To read My Life is to let the words, the sentences, flow over you. There is a continuity of voice, and of the nature of images that interconnect when memories arise—details of a childhood for example may include activities, rooms, sounds, objects, and observations from a mature vantage point—but the intentional corralling of these images into narrative form distorts the truths it endeavours to preserve. The reader is invited, not to interpret and decode, but to respond from their own experiences of life.

Letters in Language mines a similar domain—life lived—but within the context of a Filipino family, a displaced culture, and multifaceted  questions of identity. I don’t know the author’s age at time of writing, but he does not hold to constraints of length. Legaspi’s language is playful, sentences often clipped and short, with images drawn from pop culture, even current realities like Covid-19 tossed in. The lines tumble over one another, appear connected for a stretch and then not, punctuated with aphorisms, self-reflection, rhetorical questions. The sentences have a transitory relation to one another, as if meaning is, at any single moment incidental and yet sensible. Not unlike the way the fragments and pieces of our own lives are shuffled and reordered each time we pull a memory card from the deck. New contexts constantly reshape who we think we are, refashion our ever-fluctuating histories.

Ever present amid the poems that fill these pages is the author’s lola—his memories of his grandmother fuel his own. The opening sentence reads: “My lola swept autumn leaves with walis tiniting, burned them in a can, wearing her grand billowy housedress.” Walis tingting is a Tagalog word for a broom constructed of coconut midribs. It sweeps its way through Filipino households. Likewise, the expression sweeps its way through these poems—a recurring image or an action that seems to signify the way we sweep through our memories, sweeping some to the forefront, others under the rug.

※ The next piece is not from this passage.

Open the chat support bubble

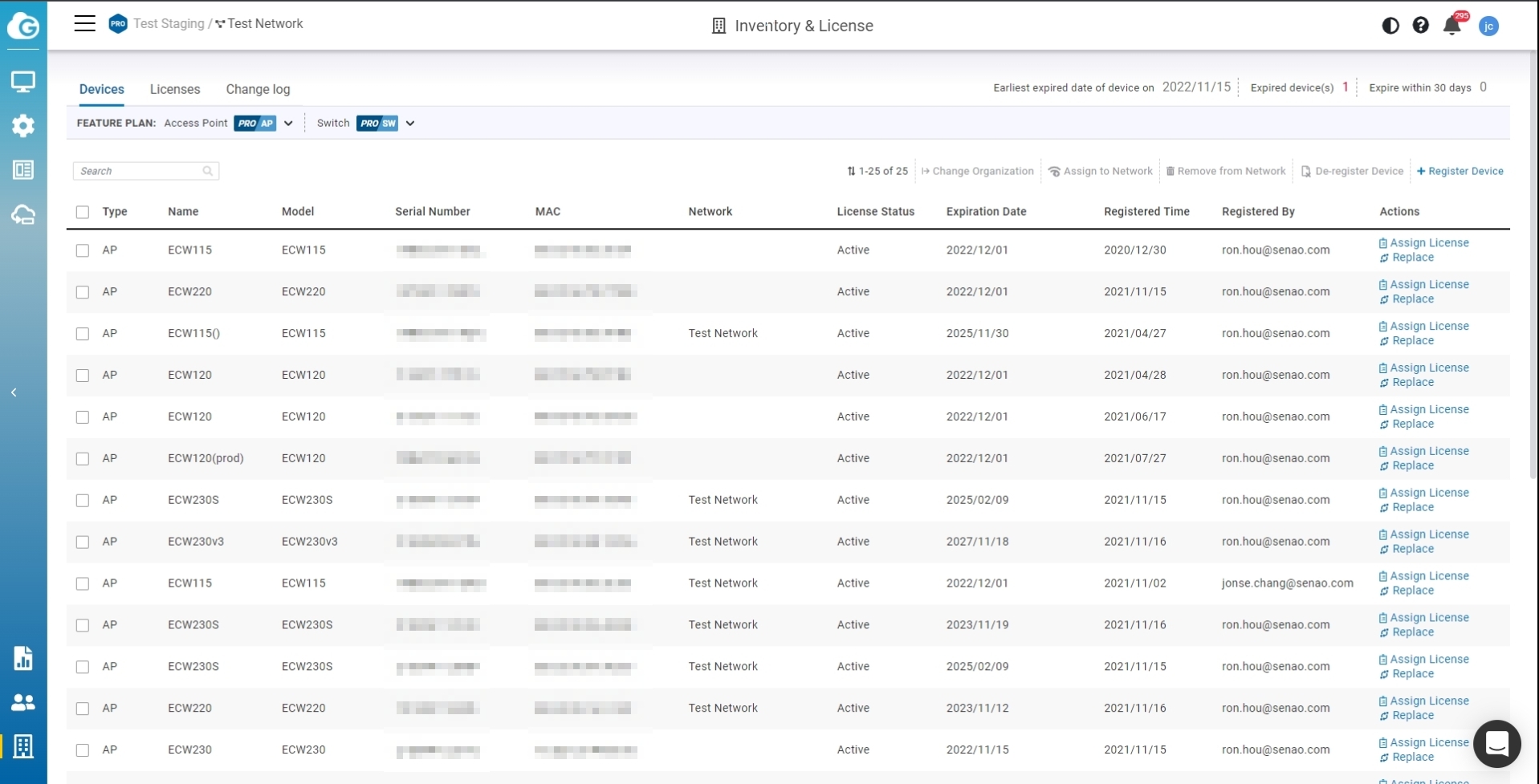[x=1496, y=744]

I who thirsted for knowledge. My niche unknown. Underneath the black economy. Where dry spells quelled my dysphoria. Fixed under the shade of a Bodhi tree. Away from air-conditioned air. Reborn. Conquered. A tangential awakening. Slid straight through, vagina dentata. The tip of my bayonet inched in her spine. Folk tales whispered, they got rid of me efficiently, like a baby out with the dingo. My mother, no shrinking violet. Did what was necessary. To cover up the blame. Walis tingting. As for the men, whose words were carefully chosen—passed on their phobias. My uncles. After thirty-nine years of solitude. Raised me like their own. Classed as a freak, unable to procreate like their sons and daughters (from Chapter 26)

So who is the “I” who lurks in this extended prose poem? A poet who exposes himself through his passions—emotional, intellectual, sexual and spiritual—played out against a formative soundtrack of music, films and books; bound by friends and lovers, and framed within a multigenerational Filipino family. Letters in Language never drifts far from the unresolved reality of the migrant existence, from the feeling of being defined by and yet disconnected from a land that is now somehow alien. After his grandmother, his unaltered link to the Philippines, has passed, Legaspi becomes aware of a kind of anchorlessness. One that rests in language, between a present language that cannot contain the loss, and an ancestral one not comfortably in hand: “Where English was an oblique mirror to my alter ego. I found myself faint with anxiety, a fictional object my truth. A truth with no original, veiled, forsaking to journey where it all began.”  The need to acknowledge this fundamental lack of grounding is then reflected in the closing sections of this text. Chapters 34 to 37 are composed almost entirely in Tagalog, a shift accompanied by translated versions. Thus, of all the questions of identity that surface and resurface throughout this poem, it is the poet’s own bilingual identity that troubles the deepest waters. Casting uncertainty on what has come before. What, if anything, has remained unarticulatable? Lyn Hejinian’s original autobiographical project is essentially unfinished, with material appended over time. Like life. What of Letters? That is not a question to anticipate in advance. Like life.

Letters in Language by Harold Legaspi is published by flying island books, ASM, and Cerberus Press.